* _PROBLEM STATEMENT_
Write each entry down again precisely, skipping nothing.

* _RECORDS PROVIDED_

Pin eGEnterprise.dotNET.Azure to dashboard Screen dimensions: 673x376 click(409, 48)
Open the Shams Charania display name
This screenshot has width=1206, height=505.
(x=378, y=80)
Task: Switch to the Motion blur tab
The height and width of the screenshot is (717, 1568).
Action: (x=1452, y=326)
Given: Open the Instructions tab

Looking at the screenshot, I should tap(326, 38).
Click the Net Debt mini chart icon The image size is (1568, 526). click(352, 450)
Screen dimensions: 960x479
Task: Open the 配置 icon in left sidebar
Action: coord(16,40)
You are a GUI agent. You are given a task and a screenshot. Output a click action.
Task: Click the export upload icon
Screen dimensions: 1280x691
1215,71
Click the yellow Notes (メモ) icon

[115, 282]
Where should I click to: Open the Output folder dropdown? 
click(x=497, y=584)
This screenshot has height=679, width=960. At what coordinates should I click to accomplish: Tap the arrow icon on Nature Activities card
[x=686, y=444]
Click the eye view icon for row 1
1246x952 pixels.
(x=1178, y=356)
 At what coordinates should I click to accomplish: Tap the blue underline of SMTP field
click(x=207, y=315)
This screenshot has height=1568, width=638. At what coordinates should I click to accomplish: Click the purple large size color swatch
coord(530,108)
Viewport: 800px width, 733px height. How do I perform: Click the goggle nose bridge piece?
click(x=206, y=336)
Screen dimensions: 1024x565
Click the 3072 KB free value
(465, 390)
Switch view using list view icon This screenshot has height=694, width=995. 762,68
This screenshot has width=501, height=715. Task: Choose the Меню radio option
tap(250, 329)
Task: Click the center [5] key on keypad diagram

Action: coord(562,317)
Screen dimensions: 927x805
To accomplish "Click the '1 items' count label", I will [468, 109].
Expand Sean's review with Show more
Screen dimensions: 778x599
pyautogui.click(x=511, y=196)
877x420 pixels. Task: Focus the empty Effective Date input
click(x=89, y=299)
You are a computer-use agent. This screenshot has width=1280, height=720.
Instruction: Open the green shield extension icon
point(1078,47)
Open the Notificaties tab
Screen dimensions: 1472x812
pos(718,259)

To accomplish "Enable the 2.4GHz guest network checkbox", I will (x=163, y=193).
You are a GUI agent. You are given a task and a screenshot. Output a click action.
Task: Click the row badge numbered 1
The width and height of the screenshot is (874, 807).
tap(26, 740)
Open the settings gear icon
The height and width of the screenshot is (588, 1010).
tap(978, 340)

* _ANSWER BOX_
Pin eGEnterprise.dotNET.Azure to dashboard Screen dimensions: 673x376 click(409, 48)
Open the Shams Charania display name
This screenshot has width=1206, height=505.
(x=378, y=80)
Task: Switch to the Motion blur tab
The height and width of the screenshot is (717, 1568).
Action: (x=1452, y=326)
Given: Open the Instructions tab

Looking at the screenshot, I should tap(326, 38).
Click the Net Debt mini chart icon The image size is (1568, 526). click(352, 450)
Screen dimensions: 960x479
Task: Open the 配置 icon in left sidebar
Action: coord(16,40)
You are a GUI agent. You are given a task and a screenshot. Output a click action.
Task: Click the export upload icon
Screen dimensions: 1280x691
1215,71
Click the yellow Notes (メモ) icon

[115, 282]
Where should I click to: Open the Output folder dropdown? 
click(x=497, y=584)
This screenshot has height=679, width=960. At what coordinates should I click to accomplish: Tap the arrow icon on Nature Activities card
[x=686, y=444]
Click the eye view icon for row 1
1246x952 pixels.
(x=1178, y=356)
 At what coordinates should I click to accomplish: Tap the blue underline of SMTP field
click(x=207, y=315)
This screenshot has height=1568, width=638. At what coordinates should I click to accomplish: Click the purple large size color swatch
coord(530,108)
Viewport: 800px width, 733px height. How do I perform: Click the goggle nose bridge piece?
click(x=206, y=336)
Screen dimensions: 1024x565
Click the 3072 KB free value
(465, 390)
Switch view using list view icon This screenshot has height=694, width=995. 762,68
This screenshot has width=501, height=715. Task: Choose the Меню radio option
tap(250, 329)
Task: Click the center [5] key on keypad diagram

Action: coord(562,317)
Screen dimensions: 927x805
To accomplish "Click the '1 items' count label", I will [468, 109].
Expand Sean's review with Show more
Screen dimensions: 778x599
pyautogui.click(x=511, y=196)
877x420 pixels. Task: Focus the empty Effective Date input
click(x=89, y=299)
You are a computer-use agent. This screenshot has width=1280, height=720.
Instruction: Open the green shield extension icon
point(1078,47)
Open the Notificaties tab
Screen dimensions: 1472x812
pos(718,259)

To accomplish "Enable the 2.4GHz guest network checkbox", I will (x=163, y=193).
You are a GUI agent. You are given a task and a screenshot. Output a click action.
Task: Click the row badge numbered 1
The width and height of the screenshot is (874, 807).
tap(26, 740)
Open the settings gear icon
The height and width of the screenshot is (588, 1010).
tap(978, 340)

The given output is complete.